During the short-lived Hemonto, in the villages, one used to find post-harvest paddy fields in the past. A typical aroma coming from a mixture of fog-soaked harvested and barren field and that of scattered paddy seeds would transport one to a surreal world.
In many Bengal villages, people would be found moving along the village paths, wrapped in cotton 'chadars', as the evening breeze would just start turning into chilly winds. The celebrated Bengalee poet Jibanananda Das was compulsively in love with the rural Hemonto evenings. He wrote several poems celebrating the pre-winter Bangla season of autumn. In the early times, the arrival of Hemonto used to be enjoyed by the people living in the big cities as well. Although there were no crop fields, the air, and the whole atmosphere in general, would remain pollution-free. There were few hindrances to enjoying the autumnal ambience. There is no Hemonto in the West. The season is fleetingly experienced nowadays in some South Asian countries including Bangladesh. Unlike in Europe and the Americas, the southern part of Asia once took pride in its six seasons. Apart from summer, monsoon and winter, vast swathes of this region took pride in its two short-duration seasons --- the post-monsoon and pre-winter seasons. In the season-centred turbulence, linked nowadays to global warming and climate change, the seasonal varieties have made many regions vulnerable.
Country after country are ravaged by abnormally prolonged winter, featuring heavy snowfall and blizzards. Springs just pass by them. The luckier ones find themselves amid a spring hurrying to coalesce into a newer spell of summer.

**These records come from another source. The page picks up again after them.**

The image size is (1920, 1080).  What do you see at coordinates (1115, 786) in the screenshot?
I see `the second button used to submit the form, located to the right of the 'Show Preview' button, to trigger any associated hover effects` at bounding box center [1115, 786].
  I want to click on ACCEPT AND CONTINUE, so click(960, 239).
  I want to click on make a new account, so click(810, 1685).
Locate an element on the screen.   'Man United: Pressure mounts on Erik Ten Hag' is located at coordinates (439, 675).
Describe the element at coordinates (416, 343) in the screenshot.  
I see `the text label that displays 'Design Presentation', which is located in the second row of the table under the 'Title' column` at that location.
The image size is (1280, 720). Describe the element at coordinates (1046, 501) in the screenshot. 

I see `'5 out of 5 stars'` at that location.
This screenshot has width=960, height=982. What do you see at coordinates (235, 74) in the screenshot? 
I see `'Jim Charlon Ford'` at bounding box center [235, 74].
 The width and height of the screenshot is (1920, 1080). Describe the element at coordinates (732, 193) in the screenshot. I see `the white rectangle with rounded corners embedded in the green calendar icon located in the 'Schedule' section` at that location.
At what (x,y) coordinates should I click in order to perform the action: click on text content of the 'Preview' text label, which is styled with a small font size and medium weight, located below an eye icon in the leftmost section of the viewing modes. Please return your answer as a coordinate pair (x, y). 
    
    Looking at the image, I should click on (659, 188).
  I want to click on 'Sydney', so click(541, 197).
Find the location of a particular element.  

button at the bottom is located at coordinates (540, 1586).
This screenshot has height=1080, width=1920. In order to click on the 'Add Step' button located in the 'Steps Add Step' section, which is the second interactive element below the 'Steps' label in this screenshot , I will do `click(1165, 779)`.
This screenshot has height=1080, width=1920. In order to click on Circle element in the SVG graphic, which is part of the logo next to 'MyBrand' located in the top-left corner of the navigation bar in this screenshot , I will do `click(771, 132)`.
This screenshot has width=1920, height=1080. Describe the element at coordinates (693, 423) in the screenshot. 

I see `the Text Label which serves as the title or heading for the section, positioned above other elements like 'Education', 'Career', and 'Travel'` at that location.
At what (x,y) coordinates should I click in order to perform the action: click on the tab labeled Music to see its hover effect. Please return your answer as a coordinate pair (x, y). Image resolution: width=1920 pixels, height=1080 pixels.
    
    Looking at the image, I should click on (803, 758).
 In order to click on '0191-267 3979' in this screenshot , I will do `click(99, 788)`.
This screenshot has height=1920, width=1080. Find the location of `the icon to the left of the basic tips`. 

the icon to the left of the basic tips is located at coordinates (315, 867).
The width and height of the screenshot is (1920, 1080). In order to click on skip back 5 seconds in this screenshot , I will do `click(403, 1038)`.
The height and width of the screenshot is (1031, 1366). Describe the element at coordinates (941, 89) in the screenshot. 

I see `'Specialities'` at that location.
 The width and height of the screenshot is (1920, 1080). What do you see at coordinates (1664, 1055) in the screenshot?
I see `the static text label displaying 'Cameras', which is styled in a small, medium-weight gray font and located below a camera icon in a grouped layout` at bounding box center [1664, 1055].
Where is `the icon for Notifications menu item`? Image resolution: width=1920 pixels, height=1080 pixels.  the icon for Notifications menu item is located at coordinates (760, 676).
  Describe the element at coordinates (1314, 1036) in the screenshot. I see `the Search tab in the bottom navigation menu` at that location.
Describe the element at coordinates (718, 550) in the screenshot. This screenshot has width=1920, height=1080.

On the other hand, semi-droughts caused by scorching seasons of summer also feature vast regions. These natural abnormalities are commonly accompanied by wildfires, volcanic eruptions, etc in regions of varied climates. The swathes range from Spain to the US. In the year of 2021, volcanologists have detected 70 eruptions at some point in the year from 69 volcanoes. Twenty-two of these eruptions are new becoming active from this year. On the other hand, a few volcanoes started erupting 50 long years after eruption in 1971. Global warming impacts are not so much linked to volcanic eruptions as they are to protracted wildfires.
These wildfire calamities have been raging through the vast tracts in the western US, the largest one among them being the California state with 6,224 incidents. Canada has had its own share, no less alarming, of these destructive fires. On the other hand, Australia has been grappling with devastating bushfires since 2019, its most affected area being the vast country's southeastern zone. Wildfires continue to release millions of tonnes of carbon dioxide into the air, prompting atmospheric turbulence. The seasonal cycles of poorer countries have just to bear the brunt in silence.